Un esempio su tutti è Call of Duty, che dopo Warzone ha perso anima. Detto addio alla campagna singola e abbracciato il multiplayer “free-to-play”. Il modello di business è decisamente più redditizio: puoi vendere il gioco + una sottoscrizione con un nome figo tipo “battle pass” che ti offre contenuti premium + future DLC che ampliano il gioco (soprattutto personalizzazioni grafiche). Ovviamente se non vuoi fare il grind necessario per sbloccare le armi buone, puoi sempre comprarle! W le microtransazioni!

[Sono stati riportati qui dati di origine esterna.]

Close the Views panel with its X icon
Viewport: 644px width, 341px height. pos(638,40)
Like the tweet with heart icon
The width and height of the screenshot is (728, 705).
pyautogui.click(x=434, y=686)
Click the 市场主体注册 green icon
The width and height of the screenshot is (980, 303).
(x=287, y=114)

Se invece restiamo sui giochi single player, possiamo pensare agli ultimi Assassin’s Creed. Visivamente ineccepibili, ma dal gameplay lungo e ripetitivo. Se non giochi almeno una quarantina di ore non scalfisci neanche la superficie. Ma chi ha tutto questo tempo da dedicare?
Forse è per questo che tanti giochi moderni guardano indietro.
Il ritorno alla semplicità
Negli ultimi anni c’è stato un vero e proprio revival della pixel art e dei giochi 2D. Basti pensare a giochi come Stardew Valley, Celeste e tantissimi altri. Sono giochi semplici, carini, dal gameplay alla portata anche di chi non è un giocatore esperto (o accanito). Si possono gustare a piccole dosi oppure passarci le giornate. Non sono un’imitazione della realtà, continuano la tradizione del gioco come mezzo di esperienza e non spettacolo.
Oppure giochi indie come Hollow Knight, che ha fatto centro puntando esplorazione 2D, atmosfere bellissime e variegate, e combattimenti difficili. Pieno di segreti, premia il giocatore che prende il suo tempo e sperimenta
Verso nuovi mondi
Tutto sommato il panorama è estremamente variegato. E il futuro? 🚀
Non ci aspettiamo rivoluzioni.
I giochi di oggi hanno già raggiunto un livello tecnico che sfiora il fotorealismo. I prossimi miglioramenti grafici saranno marginali, visibili solo a chi ama contare i riflessi sui caschi o le ombre sui fili d’erba. Il salto vero non sarà nei pixel, ma nelle idee.
Da qui in avanti, la differenza la farà la sperimentazione: nuovi linguaggi, nuove meccaniche, nuovi modi di raccontare. Più che giochi belli, vedremo giochi strani. E sarà un bene!
Forse il futuro del videogioco non è nell’imitare il mondo, ma nel crearne di nuovi. Perché quando la tecnologia smette di stupire, torna utile solo una cosa: la fantasia.